■ **Stored rows**
[Begin]

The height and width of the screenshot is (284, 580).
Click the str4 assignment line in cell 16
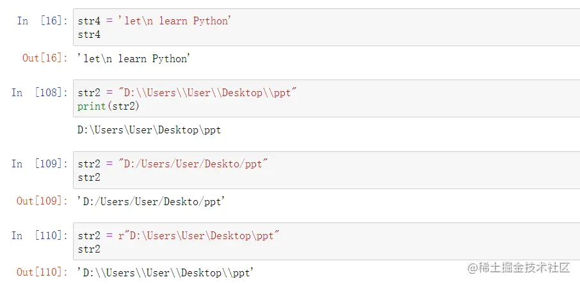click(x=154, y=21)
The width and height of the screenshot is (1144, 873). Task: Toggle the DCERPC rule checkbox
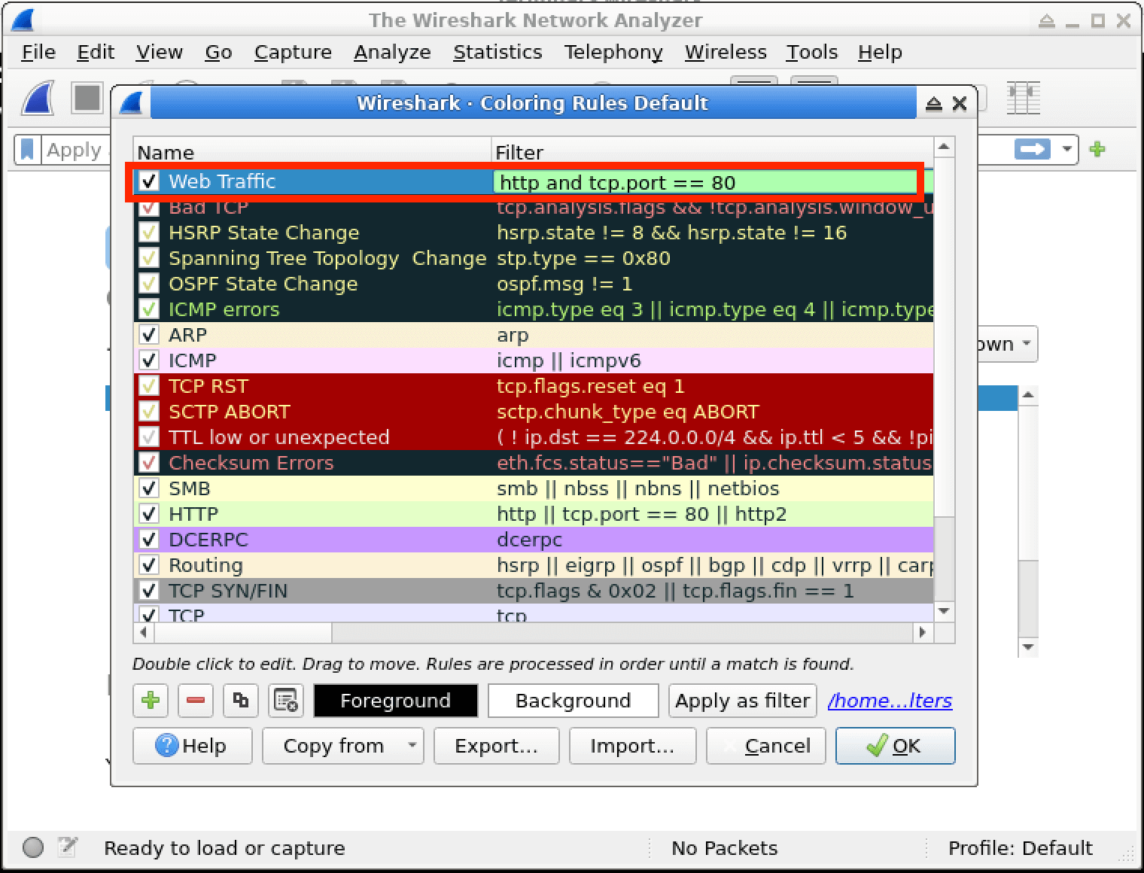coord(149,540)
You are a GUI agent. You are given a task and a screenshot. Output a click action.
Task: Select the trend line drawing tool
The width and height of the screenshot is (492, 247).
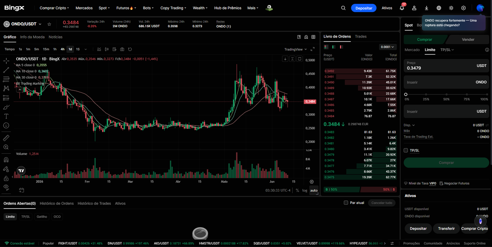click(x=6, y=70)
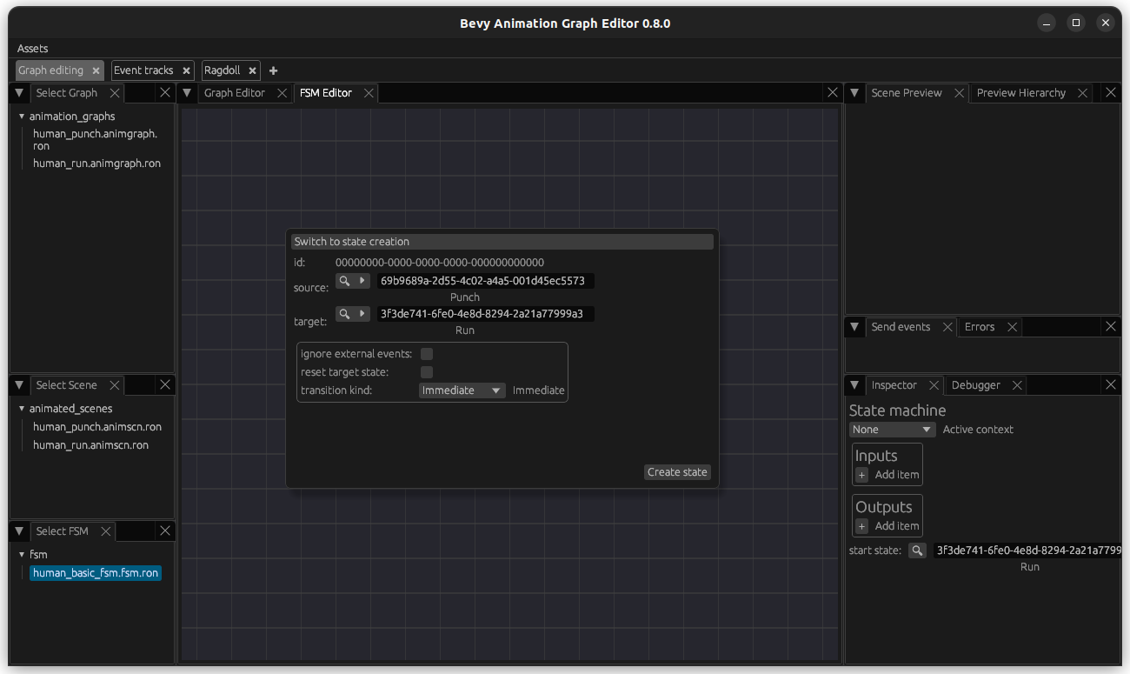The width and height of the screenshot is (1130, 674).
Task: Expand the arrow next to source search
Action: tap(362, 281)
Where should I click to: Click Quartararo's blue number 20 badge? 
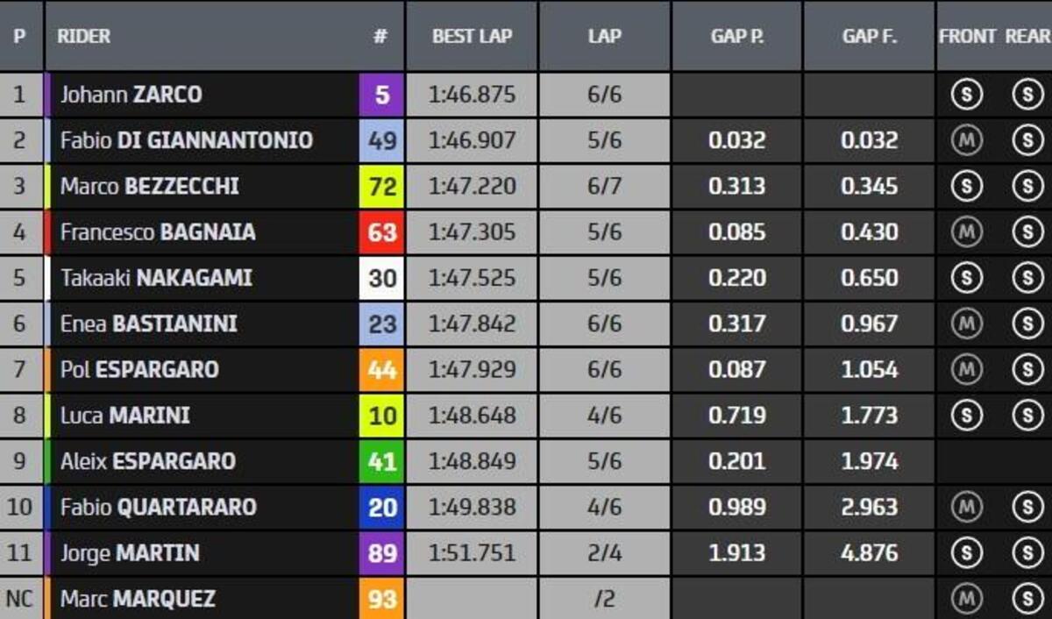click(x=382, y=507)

[End]

■ **Written request**
Please copy out every line of text from the material above word for word, leaving out the pictures.

■ **Answer to this task**
The height and width of the screenshot is (284, 580).
Click the str4 assignment line in cell 16
click(x=154, y=21)
The width and height of the screenshot is (1144, 873). Task: Toggle the DCERPC rule checkbox
coord(149,540)
You are a GUI agent. You are given a task and a screenshot. Output a click action.
Task: Select the trend line drawing tool
The width and height of the screenshot is (492, 247).
click(x=6, y=70)
The width and height of the screenshot is (1130, 674).
Task: Expand the arrow next to source search
Action: tap(362, 281)
Where should I click to: Click Quartararo's blue number 20 badge? 
click(x=382, y=507)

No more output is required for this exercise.